- Born: 1929 Al Hada, Dhamar, Kingdom of Yemen
- Died: 30 August 1999 (aged 69–70) Sanaa, Yemen
- Occupations: Poet, writer, critic

= Abdullah al-Baradouni =

Yemeni poet and writer (1929–1999)

Abdullah al-Baradouni (عبدالله البردوني; 1929 - 30 August 1999) was a Yemeni writer, poet and critic. He published 12 poetry books as well as six other books on topics such as politics, folklore, and literature. He is considered Yemen's most famous poet.

==Early life==
Al-Baradouni was born on 1929 in Zaraja in Al Hada district, and grew up in Dhamar Governorate, Yemen. He contracted smallpox at the age of five, leading him to completely lose his eyesight by the age of six. He began school in his village at the age of seven, and two years later moved to Dhamar city where he enrolled at the Shamsia School. When he was 13 years old, he simultaneously started reading old poetry and writing his own. As an adolescent, he satirized the Imamate in some of his poems which he circulated in secret, and in 1948 was arrested and thrown into prison for nine months. He moved to Sanaa before he was 20, after his release. He studied in its Grand Mosque, then moved to Dar Al-Ulum at the beginning of 1940 to study poetry and language. He graduated from Dar al-Ulum with distinction and a certificate in Islamic law and Arabic language sciences. After graduation, he became a teacher at Dar Al-Ulum. From 1954 to 1956, he practiced law, especially arguing the cases of divorced women, earning himself the name "the divorcees' lawyer."

==Literary career==
After the 1962 revolution, he started working for Sanaa Radio, where he became a manager in 1969 and, later, head of the programs until 1980. He continued preparing a rich literature program called "Magazine of Thought and Literature" each week until his death in 1999. He worked as a supervisor for the army magazine from 1969 until 1975 and had a weekly article each week entitled "Thought and Literature Issues" and a weekly article in Al-Thawra newspaper entitled "Cultural Issues." He was one of the first people to call for the creation of the Union for Yemeni Authors and Men of Letters and was voted in as its first chairman.
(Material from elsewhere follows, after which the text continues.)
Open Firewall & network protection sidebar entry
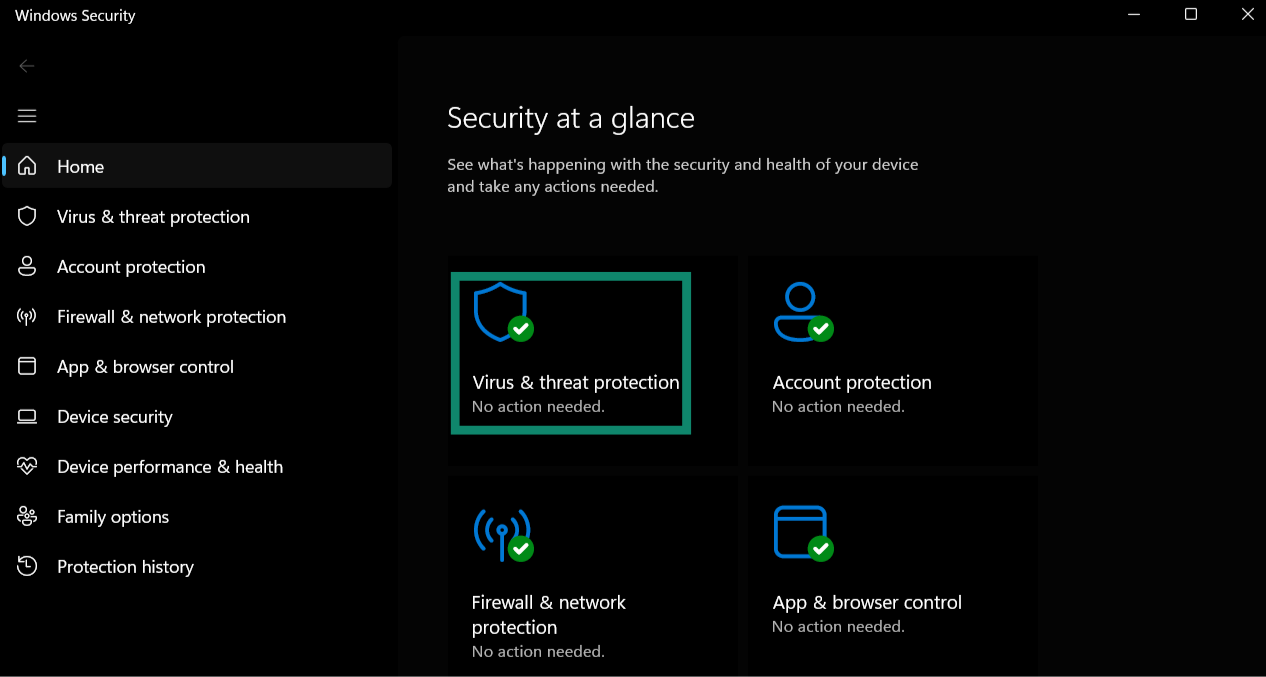Viewport: 1266px width, 677px height. pos(170,316)
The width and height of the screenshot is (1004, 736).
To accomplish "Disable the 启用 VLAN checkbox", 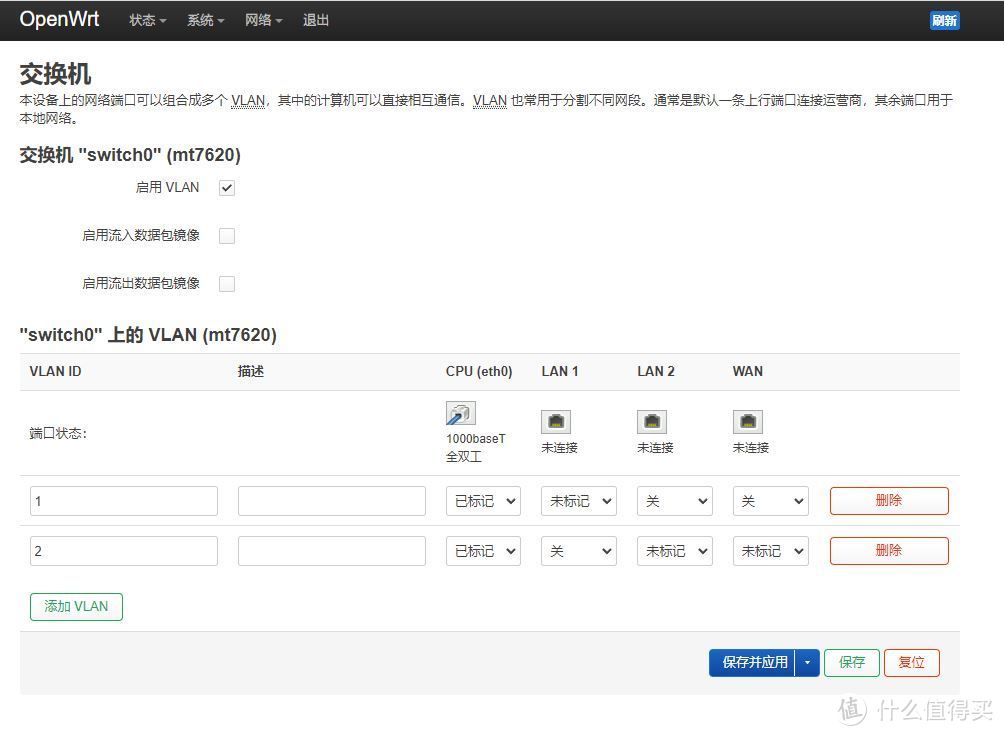I will point(227,187).
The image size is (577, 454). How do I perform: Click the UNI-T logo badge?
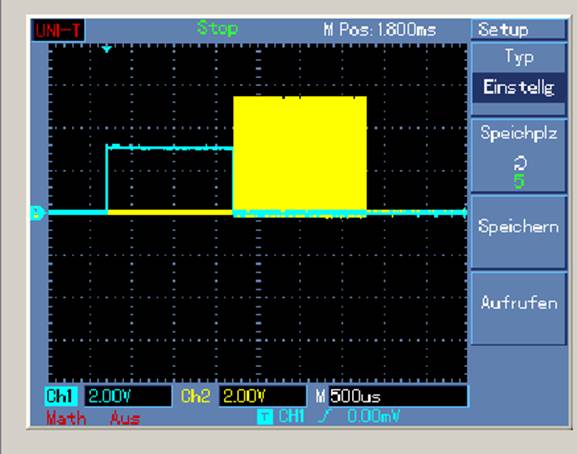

Al-Baradoni, as described by most critics, contributed to the rising of the Arabic poem along with a few great poets. However, most of his works were not published during his life.

==Beliefs==
He advocated democracy and women's rights. He wrote poems critical of the government and the revolutionaries that overthrew them, which led to his imprisonment in the 1950s, 60s, and 70s.

==Death==

Al-Baradouni died of heart attack on 30 August 1999. "The great poet Abdullah Al-Baradoni's passing away has left a great vacuum in the arena of poetry," said Dr. Abdulaziz Al-Maqaleh, an advisor to the president and director of the Yemen Center for Studies and Research. "This vacuum can be filled only by his works, which were and will remain the subject of unlimited interest for coming generations in Yemen," he said. "This generation has lagged far behind the field of literary and creativity." Minister of Culture, Mohammad Abu Bakr Al-Muflehi said that Al-Baradoni is one of the most important symbols of global culture in the second half of the 20th century. "He is one of those people who raised the name of Yemen in the Arab and international forums," said Al-Muflehi. "Yemen now has a prominent location on the map of Arab culture.""At the end of each August, we remember how death has taken our poet, philosopher, and thinker," he said. "He took it upon himself to upgrade, develop, and renovate Arab poetry to become one of its best- known poets," he said.

==Bibliography==
===Famous poetry collections===
- From the Land of Sheba
- On the Path of Dawn
- The City of Tomorrow
- Journey to the Green Days
- Smokey Faces in Night Mirrors
- The Quality of Time, Creatures of the Second Nostalgia
- The Fluidity of Light, Answer to the Ages
- The Return of Wiseman Ben Zaid.

Source:

===Non-Fiction===
- A Journey in Modern and Ancient Yemen poetry
- Yemeni issues
- Popular culture in Yemen
- Yemeni Experience and Sayings
- Culture and the Yemeni revolution
- From the First Poem to the Last Bullet: A Poetic Study of Zubairi Poetry and his Life.